■ Dataset records ■
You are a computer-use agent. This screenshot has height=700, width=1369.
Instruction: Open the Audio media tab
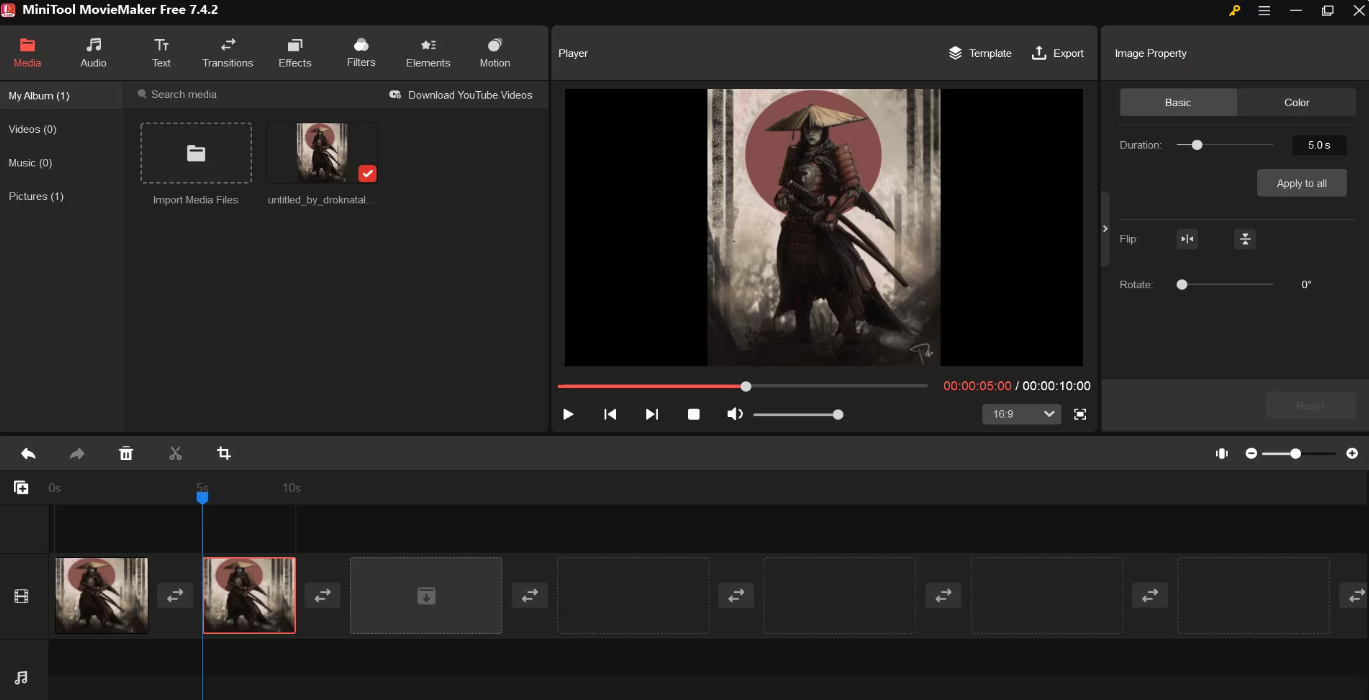tap(93, 52)
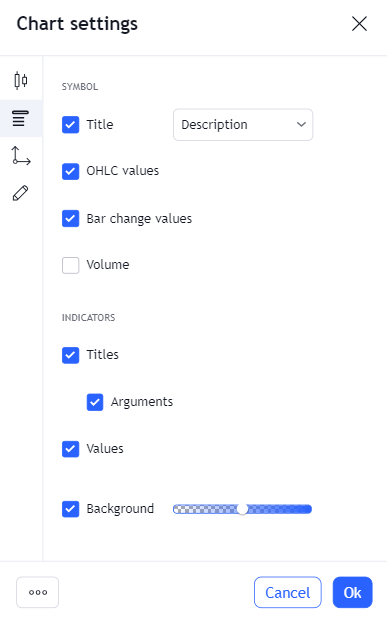Select the Status line settings tab icon

pyautogui.click(x=21, y=118)
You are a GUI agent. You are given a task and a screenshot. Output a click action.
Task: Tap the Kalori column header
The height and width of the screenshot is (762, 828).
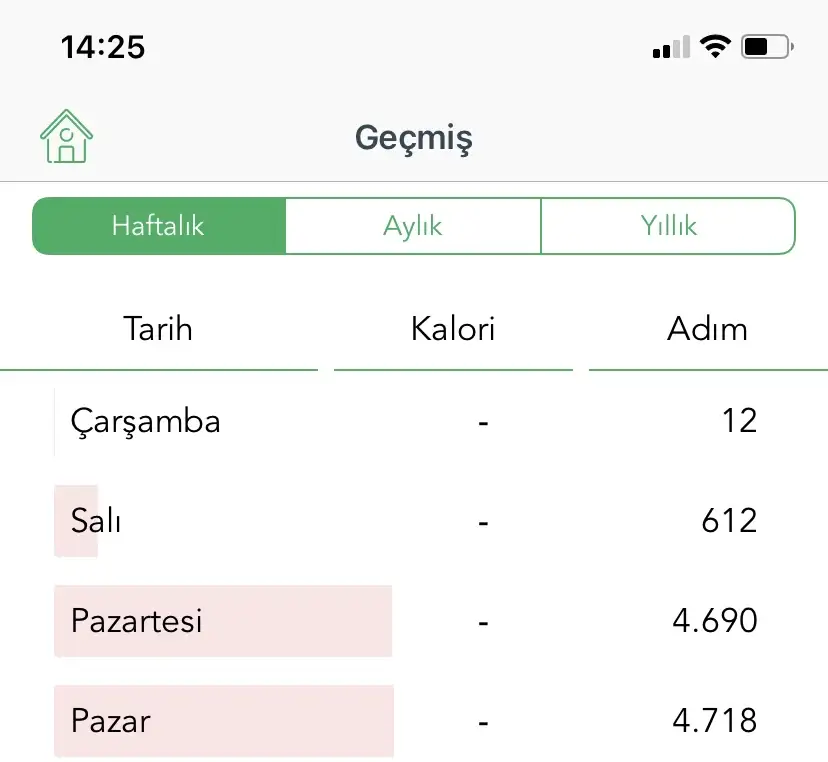coord(453,329)
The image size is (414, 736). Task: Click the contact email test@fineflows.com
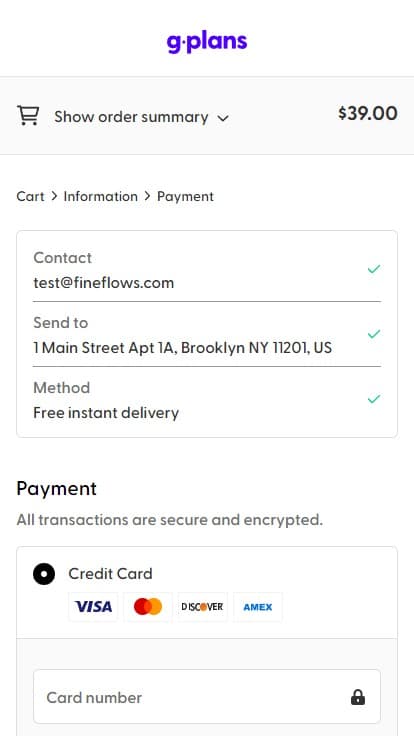104,283
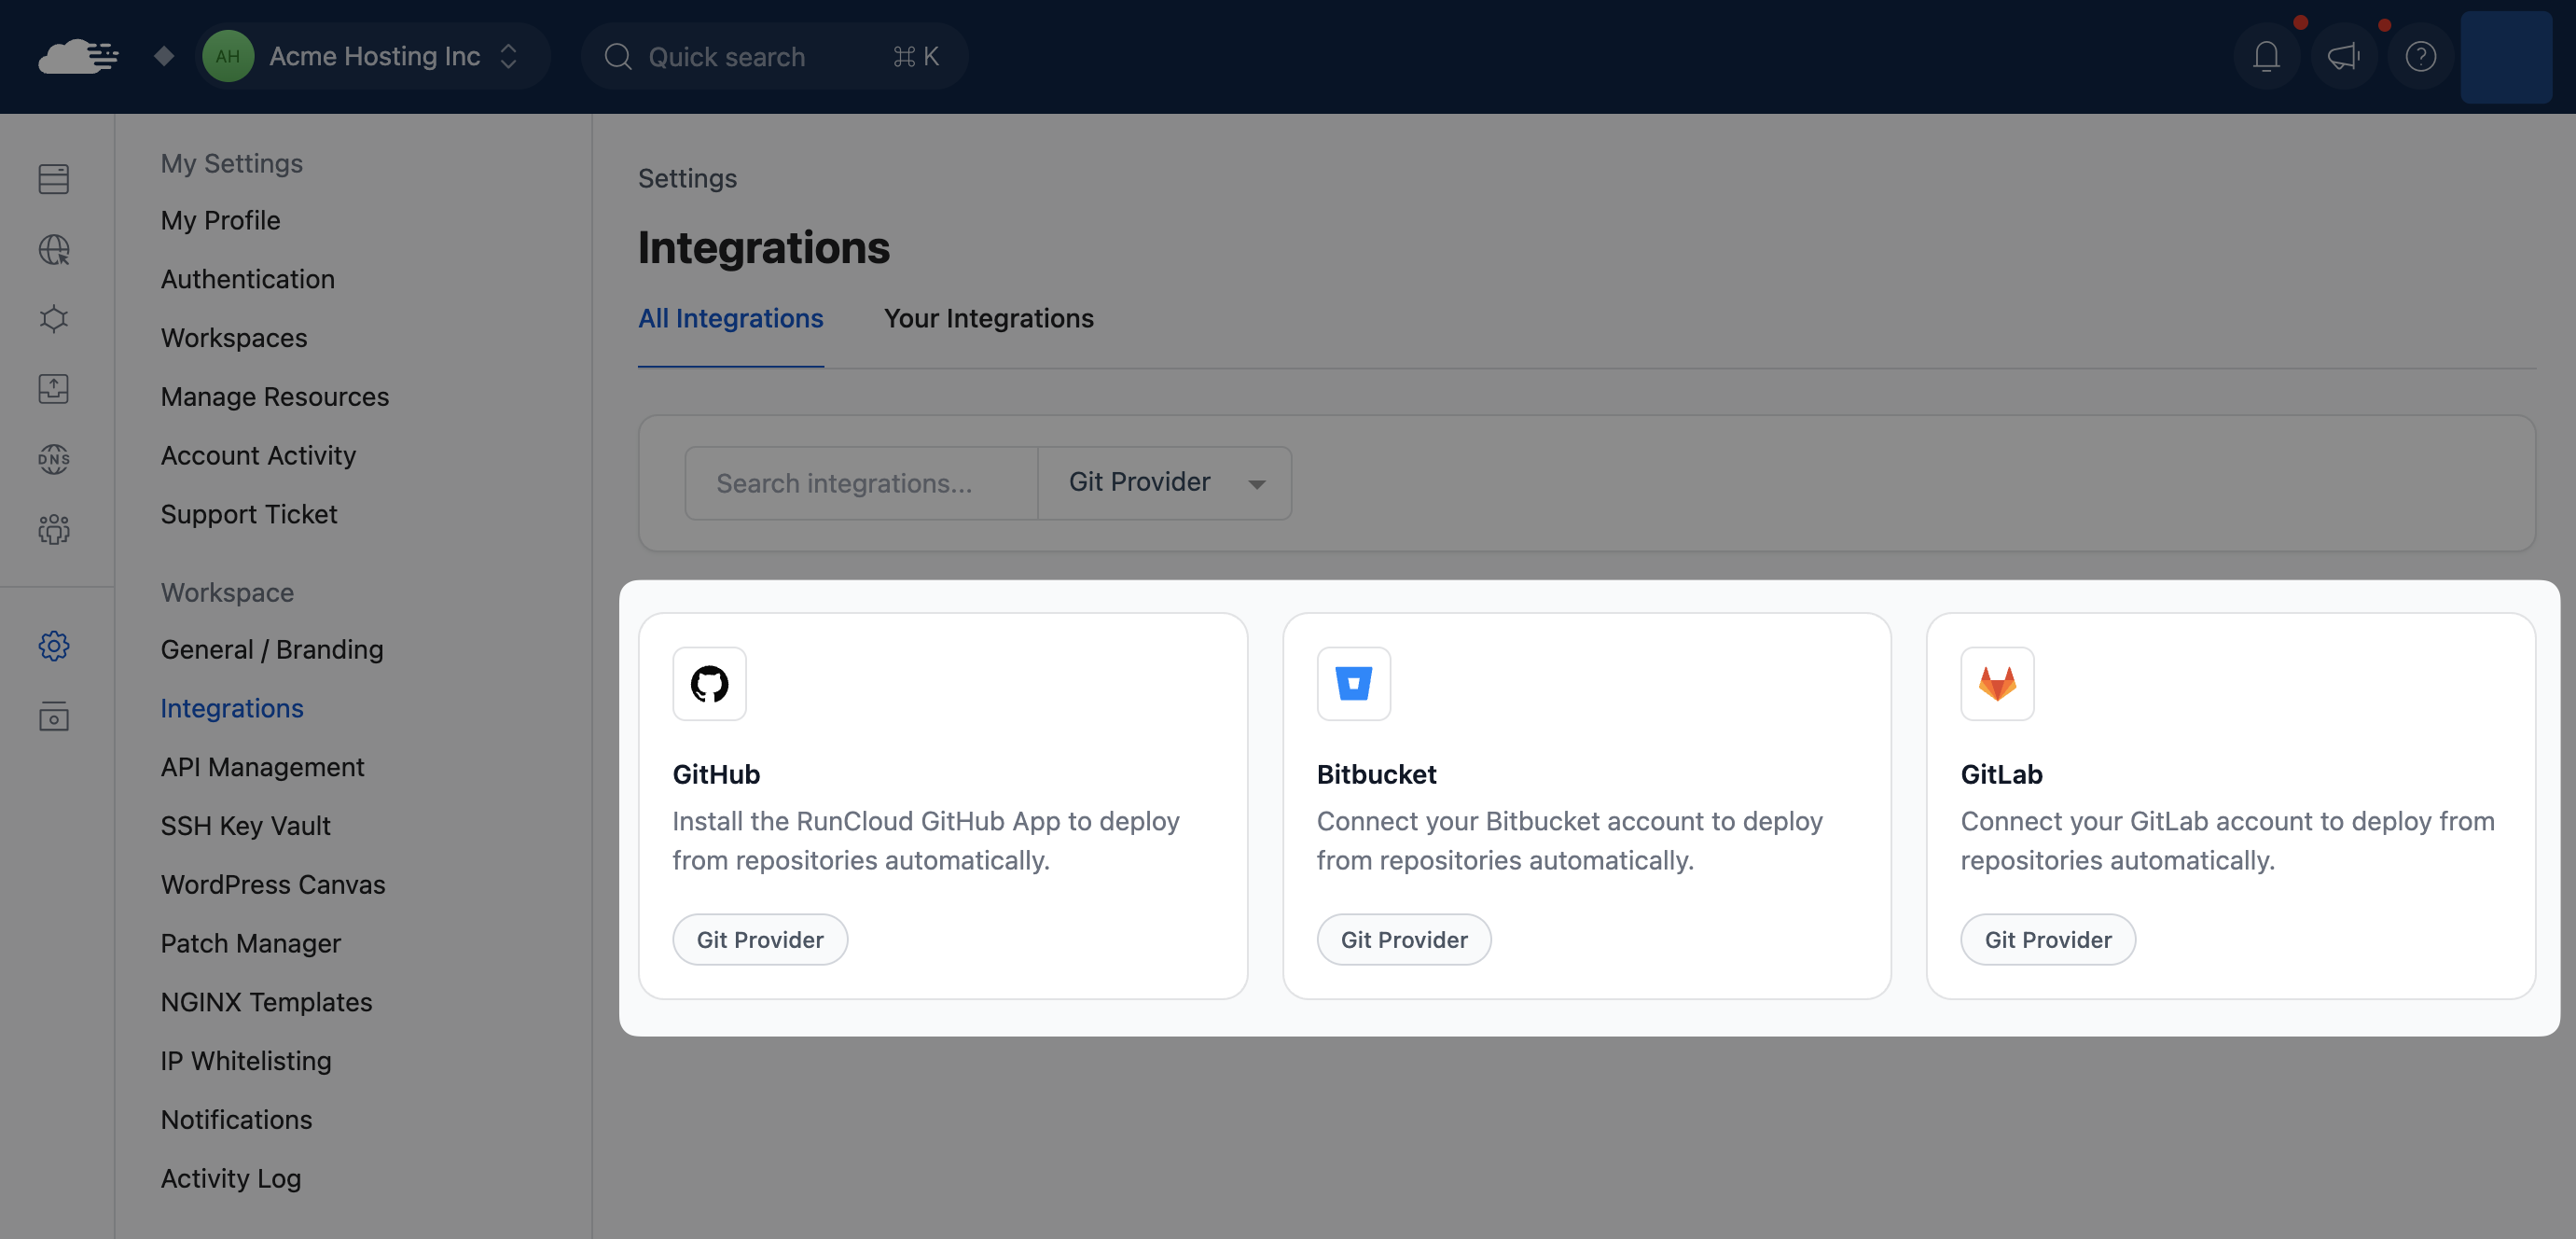Click the DNS manager sidebar icon
The height and width of the screenshot is (1239, 2576).
click(54, 459)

■ Your instructions ■
Using the data above, count the lines where "agent" appears. Reply with the number only.

■ Written reply ■
2